Multitask deep learning has emerged as a powerful tool for computational drug discovery. However, despite a number of preliminary studies, multitask deep networks have yet to be widely deployed in the pharmaceutical and biotech industries. This lack of acceptance stems from both software difficulties and lack of understanding of the robustness of multitask deep networks. Our work aims to resolve both of these barriers to adoption. We introduce a high-quality open-source implementation of multitask deep networks as part of the DeepChem open-source platform. Our implementation enables simple python scripts to construct, fit, and evaluate sophisticated deep models. We use our implementation to analyze the performance of multitask deep networks and related deep models on four collections of pharmaceutical data (three of which have not previously been analyzed in the literature). We split these data sets into train/valid/test using time and neighbor splits to test multitask deep learning performance under challenging conditions. Our results demonstrate that multitask deep networks are surprisingly robust and can offer strong improvement over random forests. Our analysis and open-source implementation in DeepChem provide an argument that multitask deep networks are ready for widespread use in commercial drug discovery.

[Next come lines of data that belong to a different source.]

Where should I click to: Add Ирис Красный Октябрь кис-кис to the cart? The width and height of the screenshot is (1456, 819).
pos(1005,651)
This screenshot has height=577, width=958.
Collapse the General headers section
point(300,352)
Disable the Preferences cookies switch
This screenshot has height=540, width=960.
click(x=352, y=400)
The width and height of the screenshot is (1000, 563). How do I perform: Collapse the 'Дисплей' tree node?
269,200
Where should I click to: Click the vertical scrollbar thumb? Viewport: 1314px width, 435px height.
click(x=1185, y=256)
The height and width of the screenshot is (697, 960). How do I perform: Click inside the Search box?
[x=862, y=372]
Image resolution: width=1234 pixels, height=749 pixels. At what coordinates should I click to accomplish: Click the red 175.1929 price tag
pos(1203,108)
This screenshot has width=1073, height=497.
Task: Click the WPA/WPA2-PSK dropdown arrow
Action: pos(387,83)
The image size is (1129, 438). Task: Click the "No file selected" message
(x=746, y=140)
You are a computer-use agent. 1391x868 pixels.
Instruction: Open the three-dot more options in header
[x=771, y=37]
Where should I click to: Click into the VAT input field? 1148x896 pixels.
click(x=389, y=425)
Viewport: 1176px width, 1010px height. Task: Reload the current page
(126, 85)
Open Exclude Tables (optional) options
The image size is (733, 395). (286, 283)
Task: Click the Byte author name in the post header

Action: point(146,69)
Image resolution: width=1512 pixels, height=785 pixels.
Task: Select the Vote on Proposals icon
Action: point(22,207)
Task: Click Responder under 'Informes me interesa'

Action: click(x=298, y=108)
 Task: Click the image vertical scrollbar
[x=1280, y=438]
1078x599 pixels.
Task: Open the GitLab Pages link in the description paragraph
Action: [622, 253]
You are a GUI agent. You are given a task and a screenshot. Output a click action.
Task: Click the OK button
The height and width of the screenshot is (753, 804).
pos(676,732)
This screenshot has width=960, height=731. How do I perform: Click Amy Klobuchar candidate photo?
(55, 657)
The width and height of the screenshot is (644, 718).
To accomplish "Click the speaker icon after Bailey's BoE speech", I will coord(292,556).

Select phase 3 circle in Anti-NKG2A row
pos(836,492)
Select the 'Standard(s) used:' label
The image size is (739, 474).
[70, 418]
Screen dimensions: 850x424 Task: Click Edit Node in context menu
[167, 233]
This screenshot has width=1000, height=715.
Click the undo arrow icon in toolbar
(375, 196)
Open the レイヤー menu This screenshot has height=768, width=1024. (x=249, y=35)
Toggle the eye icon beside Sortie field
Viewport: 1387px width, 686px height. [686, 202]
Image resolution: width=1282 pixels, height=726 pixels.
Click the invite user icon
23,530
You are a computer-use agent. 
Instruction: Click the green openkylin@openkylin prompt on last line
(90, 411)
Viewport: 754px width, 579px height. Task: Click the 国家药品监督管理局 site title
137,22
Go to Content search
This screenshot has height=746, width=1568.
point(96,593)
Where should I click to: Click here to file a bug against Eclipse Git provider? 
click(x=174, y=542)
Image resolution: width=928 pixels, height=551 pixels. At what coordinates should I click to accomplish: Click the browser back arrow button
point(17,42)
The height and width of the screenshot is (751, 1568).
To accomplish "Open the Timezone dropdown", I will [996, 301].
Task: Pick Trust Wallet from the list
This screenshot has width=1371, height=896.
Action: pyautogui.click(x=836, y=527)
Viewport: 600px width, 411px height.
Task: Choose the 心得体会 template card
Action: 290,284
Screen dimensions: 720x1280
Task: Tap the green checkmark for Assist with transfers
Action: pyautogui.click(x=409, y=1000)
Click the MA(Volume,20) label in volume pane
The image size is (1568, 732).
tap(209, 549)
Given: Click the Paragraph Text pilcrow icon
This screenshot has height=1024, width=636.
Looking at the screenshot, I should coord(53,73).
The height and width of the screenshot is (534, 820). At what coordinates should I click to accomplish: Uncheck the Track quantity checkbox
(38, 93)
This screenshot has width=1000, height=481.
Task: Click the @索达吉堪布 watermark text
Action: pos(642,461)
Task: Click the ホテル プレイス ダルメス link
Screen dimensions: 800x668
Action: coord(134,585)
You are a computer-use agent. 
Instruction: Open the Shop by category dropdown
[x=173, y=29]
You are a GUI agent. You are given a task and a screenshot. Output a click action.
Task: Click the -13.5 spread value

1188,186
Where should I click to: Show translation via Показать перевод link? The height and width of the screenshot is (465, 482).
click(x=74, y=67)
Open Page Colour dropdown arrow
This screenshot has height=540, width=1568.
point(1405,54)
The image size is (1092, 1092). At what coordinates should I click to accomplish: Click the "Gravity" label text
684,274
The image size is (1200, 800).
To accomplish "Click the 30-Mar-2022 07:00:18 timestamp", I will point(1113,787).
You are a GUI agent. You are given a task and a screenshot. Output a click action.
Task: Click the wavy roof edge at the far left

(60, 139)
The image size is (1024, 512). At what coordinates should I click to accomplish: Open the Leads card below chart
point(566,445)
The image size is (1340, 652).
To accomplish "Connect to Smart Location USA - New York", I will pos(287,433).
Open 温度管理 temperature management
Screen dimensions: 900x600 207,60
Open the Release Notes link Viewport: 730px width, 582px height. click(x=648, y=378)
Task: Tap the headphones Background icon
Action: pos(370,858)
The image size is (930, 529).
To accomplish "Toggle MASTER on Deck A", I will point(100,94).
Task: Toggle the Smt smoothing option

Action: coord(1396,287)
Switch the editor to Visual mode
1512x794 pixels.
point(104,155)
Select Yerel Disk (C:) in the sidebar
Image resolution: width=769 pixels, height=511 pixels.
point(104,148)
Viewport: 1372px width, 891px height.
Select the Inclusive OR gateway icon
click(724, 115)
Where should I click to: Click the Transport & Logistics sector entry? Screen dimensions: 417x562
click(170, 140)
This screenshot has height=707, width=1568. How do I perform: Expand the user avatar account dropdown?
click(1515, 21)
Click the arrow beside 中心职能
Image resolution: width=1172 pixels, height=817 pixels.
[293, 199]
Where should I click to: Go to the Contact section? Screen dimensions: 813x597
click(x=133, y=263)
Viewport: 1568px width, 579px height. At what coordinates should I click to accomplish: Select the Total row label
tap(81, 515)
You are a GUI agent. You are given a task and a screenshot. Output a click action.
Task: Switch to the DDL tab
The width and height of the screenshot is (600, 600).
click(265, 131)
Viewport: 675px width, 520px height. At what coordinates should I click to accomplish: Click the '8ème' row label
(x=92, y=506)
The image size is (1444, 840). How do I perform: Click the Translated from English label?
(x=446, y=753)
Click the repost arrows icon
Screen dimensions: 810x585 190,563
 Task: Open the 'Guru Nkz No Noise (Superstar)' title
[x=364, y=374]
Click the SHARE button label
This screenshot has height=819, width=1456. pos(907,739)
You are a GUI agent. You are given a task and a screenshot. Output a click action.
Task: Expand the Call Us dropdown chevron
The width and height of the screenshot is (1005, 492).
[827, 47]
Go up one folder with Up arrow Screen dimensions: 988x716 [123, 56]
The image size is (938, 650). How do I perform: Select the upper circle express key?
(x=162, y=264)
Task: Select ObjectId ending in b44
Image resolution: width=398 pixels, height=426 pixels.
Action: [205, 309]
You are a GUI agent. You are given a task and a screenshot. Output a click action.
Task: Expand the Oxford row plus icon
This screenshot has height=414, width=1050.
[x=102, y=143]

多任务深度学习已成为计算药物发现的强大工具。然而,尽管有一些初步研究,但多任务深度网络尚未在制药和生物技术行业中广泛应用。这种缺乏接受度既源于软件困难,也源于对多任务深度网络稳健性的理解不足。我们的工作旨在解决这两个采用障碍。作为DeepChem开源平台的一部分,我们引入了多任务深度网络的高质量开源实现。我们的实现使简单的Python脚本能够构建、拟合和评估复杂的深度模型。我们使用我们的实现来分析多任务深度网络和相关深度模型在四个药物数据集上的性能(其中三个数据集以前在文献中未被分析过)。我们使用时间和邻居分割将这些数据集拆分为训练/验证/测试集,以在具有挑战性的条件下测试多任务深度学习性能。我们的结果表明,多任务深度网络出奇地稳健,并且可以比随机森林有显著改进。我们在DeepChem中的分析和开源实现表明,多任务深度网络已准备好在商业药物发现中广泛使用。